## DOMANDE:
- A) Ricopia dal testo «Dipende da noi» il pezzo che va da "Nell’anno in corso, Libertà" fino a "gioco è alta.".
- B) Nel testo «Dipende da noi», l'ascesa della tecnica al governo è presentata come l'unica alternativa a un disastro: elenca tutti i tipi di disastro nominati.

Dipende da noi. Dissociarsi per riconciliarci

Twitter: #dipendedanoi

Primi firmatari:
Sandra Bonsanti, Claudio Magris, Roberto Saviano, Sabina Guzzanti, Salvatore Veca, Valerio Onida, Gad Lerner, Concita De Gregorio, Roberta De Monticelli, Michele Ainis, Aldo Gandolfi, Filippo Di Robilant, Paul Ginsborg, Giunio Luzzatto, Stefano Pareglio, Simona Peverelli, Elisabetta Rubini, Gennaro Sasso

Nell’anno in corso, Libertà e Giustizia festeggerà i suoi dieci anni di vita. Faremo il bilancio del passato. Ma ora è urgente progettare l’avvenire e chiarire i nostri compiti, in continuità con l’impostazione originaria dell’Associazione. Si annunciano tempi nuovi e incerti per il nostro Paese. Speranza e preoccupazione s’intrecciano. Il nostro compito è capire le ragioni dell’una e dell’altra e agire di conseguenza, sapendo che la posta in gioco è alta.

FIRMA QUI

1. Il “governo tecnico” è un segno dei tempi: tempi di debolezza della politica e d’inettitudine dei partiti politici. Tra di loro si deve distinguere ma certo, nell’insieme, in Italia il sistema politico e la sua “classe dirigente” hanno fallito, arretrando di fronte alle loro responsabilità. Il governo che oggi abbiamo è frutto dell’iniziativa del Presidente della Repubblica che ha esercitato una difficile supplenza in stato di necessità. LeG ha salutato con sollievo la svolta, anche perché non si dimentica il timore che le forzature costituzionali accumulate negli anni potessero, nel momento decisivo, fare massa e indurre qualcuno a tentare una forzatura finale.

2. Nello stallo della politica, l’ascesa della tecnica al governo è apparsa l’unica alternativa al disastro finanziario, economico e sociale. La dobbiamo accettare come pharmakon. Ma la medicina che guarisce può diventare il veleno che uccide. Dobbiamo sapere che un governo può essere tecnico nelle premesse, ma non nelle conseguenze delle sue azioni. Il nostro è tecnico-esecutivo per le decisioni rese necessarie dal malgoverno del passato e dalla pressione di eventi maturati altrove, in sedi democraticamente incontrollabili, ma è altamente politico per l’incidenza delle sue misure sulla vita dei cittadini. Dire “tecnico”, significa privare la politica della libertà. LeG, che ha in passato denunciato i pericoli del populismo, cioè della neutralizzazione e dell’occultamento della politica dietro pratiche di seduzione demagogica, non può ignorare che la tecnica esercita anch’essa una forza ideologica che può diventare anti-politica. Allora, quello che inizialmente è farmaco diventa veleno: senza politica, non ci può essere libertà e democrazia; senza democrazia, alla fine ci aspettano soluzioni basate non sul libero consenso ma sull’imposizione.

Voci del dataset
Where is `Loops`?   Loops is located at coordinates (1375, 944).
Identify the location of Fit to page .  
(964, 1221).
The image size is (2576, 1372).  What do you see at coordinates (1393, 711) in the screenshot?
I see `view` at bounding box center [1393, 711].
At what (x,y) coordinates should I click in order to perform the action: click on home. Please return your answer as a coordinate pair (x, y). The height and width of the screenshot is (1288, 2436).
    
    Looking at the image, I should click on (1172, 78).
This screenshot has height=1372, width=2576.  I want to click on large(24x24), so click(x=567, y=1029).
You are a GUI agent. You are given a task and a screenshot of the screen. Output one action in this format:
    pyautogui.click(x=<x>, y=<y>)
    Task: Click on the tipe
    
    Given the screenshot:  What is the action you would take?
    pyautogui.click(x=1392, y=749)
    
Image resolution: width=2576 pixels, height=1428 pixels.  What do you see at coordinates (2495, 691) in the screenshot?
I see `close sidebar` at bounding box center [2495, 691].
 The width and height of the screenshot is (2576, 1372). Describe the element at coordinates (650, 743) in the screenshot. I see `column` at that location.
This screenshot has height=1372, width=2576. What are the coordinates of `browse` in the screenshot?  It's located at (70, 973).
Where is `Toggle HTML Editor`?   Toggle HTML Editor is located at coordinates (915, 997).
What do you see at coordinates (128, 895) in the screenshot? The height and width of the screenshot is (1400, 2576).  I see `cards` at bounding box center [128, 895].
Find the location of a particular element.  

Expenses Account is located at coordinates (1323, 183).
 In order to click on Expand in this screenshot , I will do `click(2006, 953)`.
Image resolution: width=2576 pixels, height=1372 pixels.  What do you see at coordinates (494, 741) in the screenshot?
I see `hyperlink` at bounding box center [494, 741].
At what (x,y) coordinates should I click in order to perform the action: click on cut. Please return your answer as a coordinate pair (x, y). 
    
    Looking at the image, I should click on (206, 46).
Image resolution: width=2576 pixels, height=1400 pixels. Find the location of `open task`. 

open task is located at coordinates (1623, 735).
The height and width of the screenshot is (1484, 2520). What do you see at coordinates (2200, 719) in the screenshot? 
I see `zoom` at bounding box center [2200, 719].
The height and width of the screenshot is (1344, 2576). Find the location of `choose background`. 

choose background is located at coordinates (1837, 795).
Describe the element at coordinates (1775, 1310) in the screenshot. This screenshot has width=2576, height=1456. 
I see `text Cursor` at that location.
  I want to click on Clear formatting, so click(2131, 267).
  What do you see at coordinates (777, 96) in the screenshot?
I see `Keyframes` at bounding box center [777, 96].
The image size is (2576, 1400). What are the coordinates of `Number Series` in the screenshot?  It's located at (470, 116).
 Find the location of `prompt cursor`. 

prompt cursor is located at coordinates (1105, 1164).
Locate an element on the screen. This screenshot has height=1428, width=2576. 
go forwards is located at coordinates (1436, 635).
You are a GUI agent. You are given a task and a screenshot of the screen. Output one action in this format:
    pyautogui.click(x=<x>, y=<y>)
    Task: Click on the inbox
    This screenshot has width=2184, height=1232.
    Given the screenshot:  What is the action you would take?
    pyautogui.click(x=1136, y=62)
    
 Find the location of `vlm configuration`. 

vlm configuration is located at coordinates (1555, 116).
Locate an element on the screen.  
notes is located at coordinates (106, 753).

## RISPOSTE PER PUNTO:
- A)
Nell’anno in corso, Libertà e Giustizia festeggerà i suoi dieci anni di vita. Faremo il bilancio del passato. Ma ora è urgente progettare l’avvenire e chiarire i nostri compiti, in continuità con l’impostazione originaria dell’Associazione. Si annunciano tempi nuovi e incerti per il nostro Paese. Speranza e preoccupazione s’intrecciano. Il nostro compito è capire le ragioni dell’una e dell’altra e agire di conseguenza, sapendo che la posta in gioco è alta.

- B)
- finanziario
- economico
- sociale